'Ball Busters', Widow-Makers, Man Breakers. These are words used to describe the 20 rep squat. But back in the golden age of bodybuilding, before expensive supplements and better living through chemistry, this is how the old school weight lifters got BIG. If you can suffer though the 6 weeks that it takes to get through this routine you will grow bigger legs and even bigger balls. Mark Rippetoe says, "Trust me, if you do an honest 20 rep program, at some point Jesus will talk to you. On the last day of the program, he asked if he could work in." Don't say I didn't warn you.
My version of the routine is apparently the "metabolic conditioning" regimen: squat, pullovers, and circuits of dips, pullovers and abs.
A related article by Randall Strossen has it:
It builds real muscle, increases one's strength enormously, and gives the cardiovascular system something more than a tickle in the process. About the only drawback to following this routine is that you will outgrow your clothes.

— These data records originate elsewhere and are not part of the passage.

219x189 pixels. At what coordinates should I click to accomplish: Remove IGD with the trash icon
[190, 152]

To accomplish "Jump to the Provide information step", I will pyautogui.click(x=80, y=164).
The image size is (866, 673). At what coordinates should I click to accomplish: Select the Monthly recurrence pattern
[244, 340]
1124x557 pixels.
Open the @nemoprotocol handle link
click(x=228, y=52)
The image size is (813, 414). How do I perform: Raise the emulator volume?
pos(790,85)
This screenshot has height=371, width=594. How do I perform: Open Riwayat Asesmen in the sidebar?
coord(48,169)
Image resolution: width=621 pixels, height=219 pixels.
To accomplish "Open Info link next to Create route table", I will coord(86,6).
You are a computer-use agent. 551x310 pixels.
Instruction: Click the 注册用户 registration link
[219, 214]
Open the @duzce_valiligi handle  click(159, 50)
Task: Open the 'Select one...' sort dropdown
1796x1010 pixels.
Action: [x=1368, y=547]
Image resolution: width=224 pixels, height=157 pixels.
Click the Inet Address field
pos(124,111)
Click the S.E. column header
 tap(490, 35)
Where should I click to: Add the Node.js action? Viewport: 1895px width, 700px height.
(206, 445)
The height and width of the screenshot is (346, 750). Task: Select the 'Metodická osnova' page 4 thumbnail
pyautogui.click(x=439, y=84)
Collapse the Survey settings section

The nucleus of this venerable program is one set of squats - twenty reps in the set, to be sure, but just one set. Additional exercises are incidental, two or three sets of several other basic exercises at most, and the general caution is to err on the side of doing too few additional exercises rather than too many.
Amen!
Two things I've learned from recent research: 1) I'll do the SMR for 6 weeks, not 8, since there's no need to overtrain when the gains should already be adequate under 2 months. 2) I think I'll start with 100kg, since the consensus seems to be to start with 10-rep max. I can do 12 reps at 90kg fairly comfortably for my first set. 18 workouts in 6 weeks with a 2.5kg gain per workout means I'm shooting for 20 reps at 145kg by the end of it! Insane? Impossible? We shall see!